À Paris, le coût d’une heure de parking
varie du simple au triple selon l’arrondissement et l’année de
référence. Derrière ces +272 % d’écart, se jouent pouvoir d’achat,
habitudes de réservation et municipales 2026.

Vous avez déjà eu l’impression de ne pas payer le même prix pour
vous garer à Paris selon la rue où vous vous arrêtez, alors que
vous restez le même temps ? Un jour dans un quartier chic, un autre
dans un arrondissement périphérique, et au moment de passer à la
caisse, la note n’a plus rien à voir. Autant dire que ça pique
vite.

Ce ressenti se confirme dans les chiffres : en regardant les
données de réservations de parkings à Paris
intra-muros
, on découvre que le prix du
stationnement à Paris par arrondissement
peut passer du
simple à plus de trois fois plus cher pour une même heure de
parking. Avec, en toile de fond, un sujet très sensible pour le
pouvoir d’achat, les trajets domicile-travail et même les prochains
débats des municipales 2026. Et là, les écarts
deviennent très parlants.

Stationnement à Paris : des hausses marquées et des écarts qui
explosent

En décembre 2025, les données d’une grande plateforme de
réservation comme Parclick montrent un prix
horaire moyen observé qui va de 1,04 € à 3,87 € selon les
arrondissements, soit un écart maximal de +272 % entre les secteurs
les moins chers et les plus chers. Ces montants correspondent aux
parkings effectivement réservés par les automobilistes, pas
seulement aux grilles tarifaires théoriques. Un détail qui change
tout, car il reflète les usages réels.

Entre 2024 et 2025, le coût du stationnement en parking a
nettement augmenté à Paris. Trois arrondissements ressortent avec
des hausses supérieures à +20 % en un an : le 15e arrondissement
affiche +24,18 % (de 1,58 € à 2,09 €), le 6e grimpe de +22,12 % (de
1,92 € à 2,46 €) et le 18e atteint +22,07 % (de 1,32 € à 1,70 €).
De nombreux autres arrondissements se situent entre +10 % et +17 %,
comme les 1er, 5e, 7e, 8e ou 20e. Seuls le 12e (–0,72 %) et le 14e
(–1,90 %) connaissent de légères baisses, qui restent très
marginales dans une tendance générale à la hausse.

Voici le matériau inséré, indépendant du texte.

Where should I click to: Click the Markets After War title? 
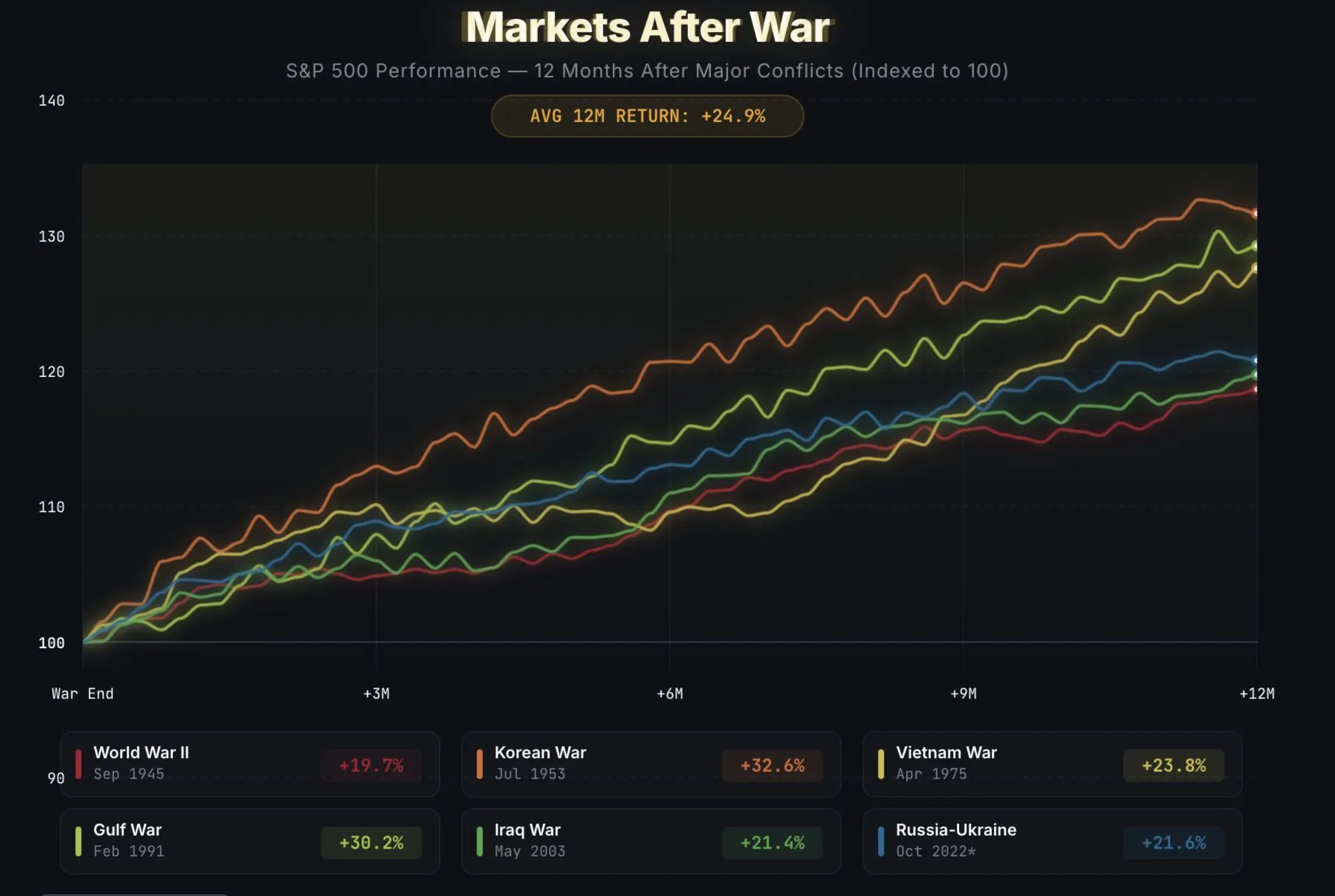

Arrondissements les plus chers, zones plus abordables : comment
s »y retrouver

En regardant arrondissement par
arrondissement
, trois grands niveaux de prix se dessinent. En
haut de l’échelle, les arrondissements sous forte tension
tarifaire, où l’heure de stationnement réservé dépasse les 3 € :
c’est le cas des 3e, 7e et 16e, avec des prix moyens compris entre
3,28 € et 3,87 €. Ce sont des secteurs très attractifs, avec
beaucoup de bureaux, de commerces ou de lieux touristiques, donc
une pression élevée sur les parkings. Viennent ensuite les
arrondissements dits intermédiaires, où le prix horaire moyen se
situe entre 2 € et 3 € : 1er, 2e, 4e, 5e, 8e, 9e, 11e, 15e et 17e.
Là, les automobilistes arbitrent clairement entre localisation,
accessibilité et budget.

Enfin, plusieurs arrondissements affichent des prix moyens
observés inférieurs à 2 € de l’heure : 6e, 10e, 12e, 13e, 14e, 18e,
19e et 20e, avec des tarifs compris entre 1,24 € et 1,81 €. Mais
attention, un prix moyen bas ne signifie pas forcément une offre
globale bon marché. Les données montrent que dans ces quartiers,
les usagers réservent surtout les parkings les plus économiques, ce
qui tire la moyenne vers le bas sans refléter toute l’offre
disponible. Et pendant ce temps, en voirie, la facture grimpe très
vite : pour un visiteur, l’heure est à 6 € en zone 1 (du 1er au 11e
arrondissement) et 4 € en zone 2 (du 12e au 20e), avec un plafond
de 75 € ou 50 € pour six heures et un Forfait
Post-Stationnement
calé sur ces montants en cas d’absence
ou d’insuffisance de paiement.

Des écarts importants entre visiteurs et résidents

Pour un actif ou un professionnel qui se gare régulièrement à
Paris
, ces chiffres se transforment en véritable ligne de
budget. Un conducteur qui vient travailler deux jours par semaine
en voiture, et qui se gare plusieurs heures en voirie dans les
secteurs les plus chers, peut atteindre entre 9 000 € et 13 000 €
de dépenses de stationnement sur une année, selon les durées
exactes et les zones. C’est la tuile pour les artisans,
indépendants ou services à domicile qui doivent absorber ces coûts
ou les répercuter sur leurs tarifs. À l’inverse, un automobiliste
qui anticipe, réserve un parking à l’avance via une application et
n’utilise la rue que pour de très courtes durées peut réduire
nettement la note.

Les écarts sont aussi très nets entre visiteurs et habitants. Le
stationnement
résidentiel
reste bien plus doux pour les Parisiens
motorisés, avec un abonnement autour de 1,50 € par jour ou 9 € par
semaine, quand les non-résidents paient les tarifs visiteurs
classiques. Certains véhicules peu polluants bénéficient même de la
gratuité, ce qui ajoute un niveau de lecture supplémentaire. Dans
ce contexte, la réservation dans un parking privé à 1,04 €, 2 € ou
3 € de l’heure, avec parfois un forfait journée, devient souvent
plus intéressante que plusieurs heures en voirie payante. Et à
l’approche des municipales 2026, le stationnement
s’impose comme un véritable baromètre des choix à venir, entre
limitation de la voiture et maintien d’un accès financièrement
supportable à la capitale pour ceux qui n’ont pas d’autre
solution.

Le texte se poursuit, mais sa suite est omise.